During the Jewish month of Elul (August/September) leading to the recent High Holy Days, I made a semi-resolution. The Sages caution against making vows and for good reason, so I avoided going that far. But I determined to try to be a more attentive listener. That’s a challenge.

I took inspiration from Pirke Avot (Wisdom of the Fathers) 4:1 attributed to Ben Zoma: “Who is wise? One who learns from every person.” So often, we only pretend to listen to others while our mental wheels spin on and on. We hear words, but the thoughts and intentions behind them don’t register. We’re too engrossed in googling our minds for ways either to refute the speaker or demonstrate that we know more.

Many people, myself included, love to engage in forms of mental gymnastics. But at the age of seventy, I’m increasingly aware not of what I do know but of what I don’t. I’ve recognized the possibility—indeed, the probability—that others can offer ideas worthy of reflection rather than rebuttal or revision.

Not that I’m waving the flag of false humility. Kohelet (Ecclesiastes) 3:7 advises that there is “A time for silence and a time for speaking.” Obviously, I’m still blogging. Moreover, we all have a responsibility to add knowledge to a discussion or class. When we withhold a fact or considered comment, we deprive others of a learning experience. And while good judgment is required, we have an obligation to correct an error that might mislead others.

Attentive listening also can improve personal relationships. At Congregation Sherith Israel’s Rosh Hashanah services, Rabbi Julie Saxe-Taller gave a sermon on listening without defensiveness when an issue arises. Rather than protesting, interrupting or displaying anger, she said, we do better simply to hear the other person out. Yes, disagreement and anger have their places. But they too often become knee-jerk reactions when someone else speaks about a subject or offers an opinion that may make us uncomfortable or even be contentious.

I started practicing attentive listening last Saturday morning at Torah Study. It went fairly well. I spoke only once—to ask a question. I focused not on what I know but on what others know or how they might get me to look at a piece of the text in a different way. Members of the group may not hear very much from me for the next year (at least), but that’s because I’ll be listening to them.

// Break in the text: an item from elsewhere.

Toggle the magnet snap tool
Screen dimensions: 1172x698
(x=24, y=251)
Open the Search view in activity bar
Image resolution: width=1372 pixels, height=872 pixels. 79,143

This brings to mind mid-term Congressional elections only a few weeks off. Our senators and representatives in Washington have a less-than-praiseworthy record when it comes to listening to members of the other party—and sometimes to those of their own. I don’t expect Republicans to become Democrats or Democrats to morph into Republicans. But failing to listen attentively reflects a disturbing preference to demonize others rather than find common ground. Such elected officials say they seek to strengthen the nation. They only weaken it.